It’s really so simple that it’s almost hiding in plain sight and that’s why it’s so often missed. I’m talking about identifying the right prospective donors for your organization.
Would they care about your work? Do they have the potential to make a gift of significance? Therein lies the trick, doesn’t it?
With that in mind, here are the four leading factors for accurately forecasting the potential for future giving;
A history of having given to your nonprofit in the past – These people should be considered your best friends because they’re more likely to give the next time you ask. In fact, past giving is the number one sign of future giving. As I said, it’s almost too obvious, but oh so important to remember.
A history of giving to other nonprofits – This is the next most significant predictor of future giving and, again, it makes good sense: people who are already in the habit of giving are more likely to continue to give. How much more likely?
Those who have made a gift of over $100,000 to a nonprofit are 32x more likely to make a gift to another organization.
Those who have made a gift between $50,000-$100,000 are 25x more likely to make a gift to another organization.
Those who have made a gift of between $$10,000 and $25,000 are 10x more likely to make a gift to another organization.
Those who have made a gift of between 5,000 and $$10,000 are 5x more likely to make a gift to another organization.

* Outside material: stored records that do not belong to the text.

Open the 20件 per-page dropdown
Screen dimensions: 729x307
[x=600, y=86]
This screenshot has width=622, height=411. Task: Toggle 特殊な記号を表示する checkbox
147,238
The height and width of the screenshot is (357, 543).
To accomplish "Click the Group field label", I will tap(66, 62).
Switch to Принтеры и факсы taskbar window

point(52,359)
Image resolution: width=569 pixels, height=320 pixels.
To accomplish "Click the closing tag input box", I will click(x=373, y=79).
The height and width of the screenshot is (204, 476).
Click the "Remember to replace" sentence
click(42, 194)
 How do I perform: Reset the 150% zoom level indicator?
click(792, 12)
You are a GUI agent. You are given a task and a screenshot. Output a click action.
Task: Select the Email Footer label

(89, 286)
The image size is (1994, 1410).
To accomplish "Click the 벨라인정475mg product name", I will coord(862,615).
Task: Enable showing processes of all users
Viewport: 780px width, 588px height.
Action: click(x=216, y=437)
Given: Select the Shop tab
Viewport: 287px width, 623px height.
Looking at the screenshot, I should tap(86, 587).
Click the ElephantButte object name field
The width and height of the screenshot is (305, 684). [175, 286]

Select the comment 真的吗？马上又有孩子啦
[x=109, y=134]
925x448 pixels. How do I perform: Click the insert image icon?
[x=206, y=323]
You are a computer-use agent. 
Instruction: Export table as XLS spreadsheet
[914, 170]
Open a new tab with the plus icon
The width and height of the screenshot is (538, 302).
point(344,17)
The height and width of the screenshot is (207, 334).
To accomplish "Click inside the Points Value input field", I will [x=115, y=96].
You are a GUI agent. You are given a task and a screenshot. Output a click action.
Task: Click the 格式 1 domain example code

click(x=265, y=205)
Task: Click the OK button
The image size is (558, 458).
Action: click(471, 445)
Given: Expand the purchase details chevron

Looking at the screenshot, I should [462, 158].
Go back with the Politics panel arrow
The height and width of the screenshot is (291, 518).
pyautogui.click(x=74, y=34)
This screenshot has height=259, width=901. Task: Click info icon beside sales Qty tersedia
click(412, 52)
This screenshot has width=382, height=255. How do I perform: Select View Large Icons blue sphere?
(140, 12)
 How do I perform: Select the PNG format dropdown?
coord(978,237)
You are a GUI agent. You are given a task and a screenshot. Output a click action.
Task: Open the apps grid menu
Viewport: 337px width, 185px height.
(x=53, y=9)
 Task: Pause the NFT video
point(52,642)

Individuals with involvement in nonprofits as a board member or trustee or director—Based on analysis to over 400 nonprofits, a prospect’s participation as a board member or director is even more powerful than any wealth indicator. The reason for this is also very understandable: these prospects understand the importance of supporting worthy causes based on their firsthand experience.
Political giving – Did you know that a single Federal Election Commission gift of $250 puts that constituent into the top 6% of the US population? It’s true. Here’s some more political giving facts:
An individual who has given at least $2,500 in his or her lifetime to a political campaign is 14x more likely to give philanthropically than someone who has not.
And if they have given at $500 in their lifetime to a political campaign they are 5x more likely to give to a nonprofit than someone who has not.